Na mais total frondosa elevação , respondia pelo nome de feto sem se importar com o rigor do baptismo científico. Verde-feto, de cor, espreguiçava-se na verticalidade do deleite. Escrevia palavras de amor puro, à janela. E todos lhe pediam mais, tal era a sua aptidão para poetar. Por isso, as suas folhas se diziam pínulas e muito recortadas para poemas declamar.
Na sua memória, havia fetos correndo pela beira do canal. De verde-feto mais intenso, feitores de versos que poucos se atreviam a ler. Ela olhava-os enlevada e descobria-lhes a paixão. Envolvidos nos pinheiros, eram troncos alucinados pela excitação. Havia quem assegurasse ser obra de qualquer deus enamorado. Acusavam um ser alado de rosto ameninado. Mas nunca ninguém o viu. Nem foi notícia de jornal. E, ainda hoje, eles desabrocham no mais tocante conúbio de corpo e alma. As suas amantes folhas ressumam seivas purificadas com o seu próprio sabor, na ânsia de propagar a chama.
Ela trouxe pedaços dessa paixão e plantou-os num vaso. À janela. Para que todos vissem que o amor se dizia na capacidade de apagar os erros que lia nos poemas. E ela amava-os também. Todos os dias, os regava com afecto. Eles diziam-lhe bom-dia no entusiasmo de um idílico cuidado e cresciam, cresciam… sempre muito verdes. Da cor do verde-afecto que acontecia, no outro lado da vida, à beira do canal.
Olho e pressinto o canal murcho pela míngua de água. Receio que os fetos tenham sucumbido à emboscada do tempo… Que agonizem com a lentidão com que alcanço o horizonte. Onde a terra sabe a mel e os fetos se dão no a-mar. Daqui, não os avisto… Nem a janela. E se não vejo a janela, não descortino o vaso onde os fetos fingiam viver na concordância da beira do canal… Ela também cedeu à cilada do tempo. Já não os pode regar. E os fetos provaram o sabor da ausência do beijo pela manhã. Eu demoro-me neste murchado olhar. Para todo o sempre!
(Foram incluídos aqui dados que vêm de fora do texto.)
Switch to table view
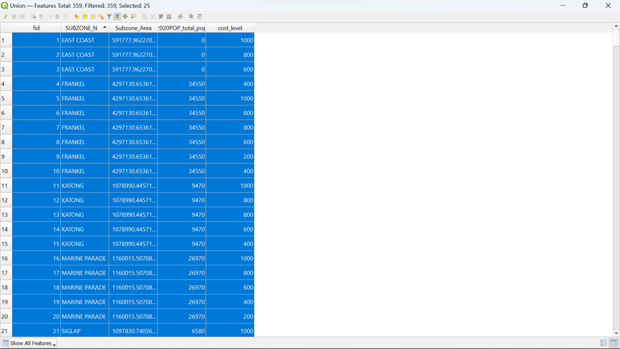Screen dimensions: 620x349 tap(613, 343)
A admiração é o espanto da alma e do corpo. Um não sei quê que nos faz tentar perceber o que nos cerca. Admirar é agir. Problematizar, por isso descobrir, conhecer. Romper com as evidências.
Admiramos as montanhas, os rios, as flores, os risos das crianças ... Abrimos a boca de espanto junto à s Pirâmides do Egipto e lamentamos os acidentes de viação na A25. Cantamos a Canção do Mar junto à Torre de Belém e calamos as afrontas aos professores. Sentimos remorsos por não termos ido à praia no fim-de-semana e passamos a tarde num centro comercial. Emocionamo-nos com um poema e choramos a violência doméstica que faz manchete no jornais. Duvidamos da capacidade da ciência para descobrir a cura para o cancro e celebramos a vida. Irritamo-nos com a chuva e deleitamo-nos com um passeio à beira-mar. Vociferamos contra a gaivota que poisa no parapeito da janela e enclausuramos canários na gaiola. Maravilhamo-nos com a nossa língua e escrevemos com erros ortográficos. Transpiramos com o calor e coleccionamos postais com o pôr-do-Sol.
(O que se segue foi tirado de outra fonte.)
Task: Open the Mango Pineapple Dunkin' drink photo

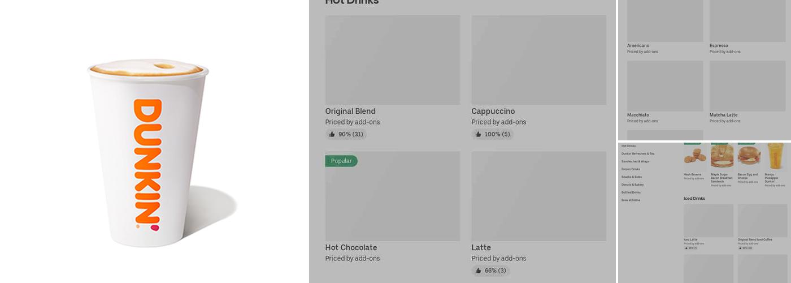Action: coord(775,156)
Olhamos.Tacteamos. Saboreamos. Ouvimos. Cheiramos. Mas também rimos e choramos. Por causas dos sentidos.
A admiração não se procura, acontece. Assim, devagarinho perante o estranho, o admirável. É ver, é olhar coisas simples. Eu ainda me admiro com banalidades.
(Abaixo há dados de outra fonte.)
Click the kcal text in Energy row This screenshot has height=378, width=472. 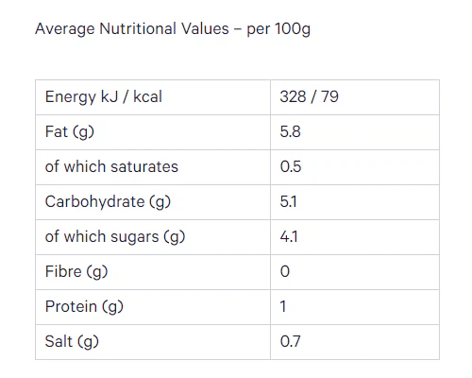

Por tudo isto, ou mesmo por nada disto, hoje admirei-me com a beleza das margaridas amarelas. Muitas, de mão-dada numa terra de ninguém. Colhi um raminho, pequenino e coloquei-o na minha cozinha na esperança que ela ficasse amarela também. Puro engano! Que imprudência inútil!
Se escrevo o que sinto é porque assim diminuo a febre de sentir. O que confesso não tem importância, pois nada tem importância. Faço paisagens com o que sinto.